Pol Col Naras Savestanan (left) and Gen Apirat Kongsompong (right)
On 15 September 2020, Matichon reported an announcement of the Royal Household Bureau that the King has approved the transfer of a military and a civilian official to be palace officials. The transfer was made under Sections 6, 14 and 15 of the Royal Decree on the Royal Administration and Personnel Organisation 2017. The order is signed by ACM Satitpong Sukvimol, the Lord Chamberlain of the Royal Household and will take effect on 30 September 2020.
The order attaches a document showing that Gen Apirat will get an increase to salary to 231,020 baht, while his current salary is 149,410 baht. The salary of Pol Col Naras will also increase to 200,160 baht from his current salary of 105,800 baht.
The Royal Decree frames the structure of agencies under the personal administration and jurisdiction of the King. The Bureau of the Royal Household is one of 3 royal agencies beside the Office of the Privy Council and Royal Security Command. It has duties concerning the royal service in general, the royal secretariat service, palace management and royal ceremonies. It also oversees custody of the monarch’s property and other matters at the King’s pleasure.

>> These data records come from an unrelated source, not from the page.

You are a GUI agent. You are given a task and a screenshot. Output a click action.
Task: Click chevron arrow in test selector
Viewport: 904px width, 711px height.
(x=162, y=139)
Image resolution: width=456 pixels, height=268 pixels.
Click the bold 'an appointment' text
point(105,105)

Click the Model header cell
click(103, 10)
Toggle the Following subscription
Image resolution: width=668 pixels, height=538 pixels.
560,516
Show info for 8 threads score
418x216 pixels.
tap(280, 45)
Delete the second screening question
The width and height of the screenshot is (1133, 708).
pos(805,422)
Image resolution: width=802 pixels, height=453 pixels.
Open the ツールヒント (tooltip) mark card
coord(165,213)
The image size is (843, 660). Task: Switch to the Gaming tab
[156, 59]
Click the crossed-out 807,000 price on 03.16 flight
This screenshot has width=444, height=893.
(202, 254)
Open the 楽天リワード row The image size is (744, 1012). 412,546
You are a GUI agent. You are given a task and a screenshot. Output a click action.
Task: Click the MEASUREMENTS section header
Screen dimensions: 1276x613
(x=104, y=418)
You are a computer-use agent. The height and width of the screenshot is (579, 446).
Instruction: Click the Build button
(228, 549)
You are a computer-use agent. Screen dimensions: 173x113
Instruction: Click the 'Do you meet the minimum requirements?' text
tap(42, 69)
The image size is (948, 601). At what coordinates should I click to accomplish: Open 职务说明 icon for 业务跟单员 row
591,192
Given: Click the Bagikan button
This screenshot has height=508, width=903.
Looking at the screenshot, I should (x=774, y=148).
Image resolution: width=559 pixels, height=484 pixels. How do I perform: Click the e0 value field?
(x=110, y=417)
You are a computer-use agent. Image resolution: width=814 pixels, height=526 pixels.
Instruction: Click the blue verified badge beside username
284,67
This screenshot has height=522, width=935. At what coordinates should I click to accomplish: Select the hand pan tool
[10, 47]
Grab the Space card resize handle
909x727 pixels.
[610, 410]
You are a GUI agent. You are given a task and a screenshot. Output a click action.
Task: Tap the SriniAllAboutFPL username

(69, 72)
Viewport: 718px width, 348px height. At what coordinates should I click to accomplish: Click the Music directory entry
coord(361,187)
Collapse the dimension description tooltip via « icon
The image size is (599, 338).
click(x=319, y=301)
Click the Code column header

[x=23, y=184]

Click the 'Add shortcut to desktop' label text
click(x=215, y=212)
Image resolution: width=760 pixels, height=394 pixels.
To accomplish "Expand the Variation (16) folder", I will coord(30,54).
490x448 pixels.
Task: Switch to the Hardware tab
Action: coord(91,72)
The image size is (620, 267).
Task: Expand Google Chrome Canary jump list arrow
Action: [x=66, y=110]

The King’s power under this Royal Decree is provided by Section 15 of the Constitution which states “The appointment and removal of officials of the Royal Household shall be at the King’s pleasure. The organisation and personnel administration of the Royal Household shall be at the King’s pleasure, as provided by Royal Decree.”
The Royal Decree was made under the 2017 Royal Service Administration Act, which states the formation of the royal service under His Majesty’s control. The agencies’ budgets are directed from the state revenue.
There has been public concern over the Royal Decree that gives the King personal power to appoint and transfer personnel under his personal domain. The problematic expression in this decree is the duty of agencies to respond at the “King’s pleasure” which gives a wide room for interpretation.
This expression allows the interpretation that the Royal Security Command, which comprises the 1st and 11th Infantry Regiments, the King’s Guard, numbering around 2,000-3,000 soldiers, is the King's personal army.
At its 10 August 2020 protest, the United Front of Thammasat and Demonstration read a statement calling for the abolition of the Royal Offices. Units with a clear duty, such as the Royal Security Command, should be transferred and placed under other agencies. Unnecessary units, such as the Privy Council, should be disbanded.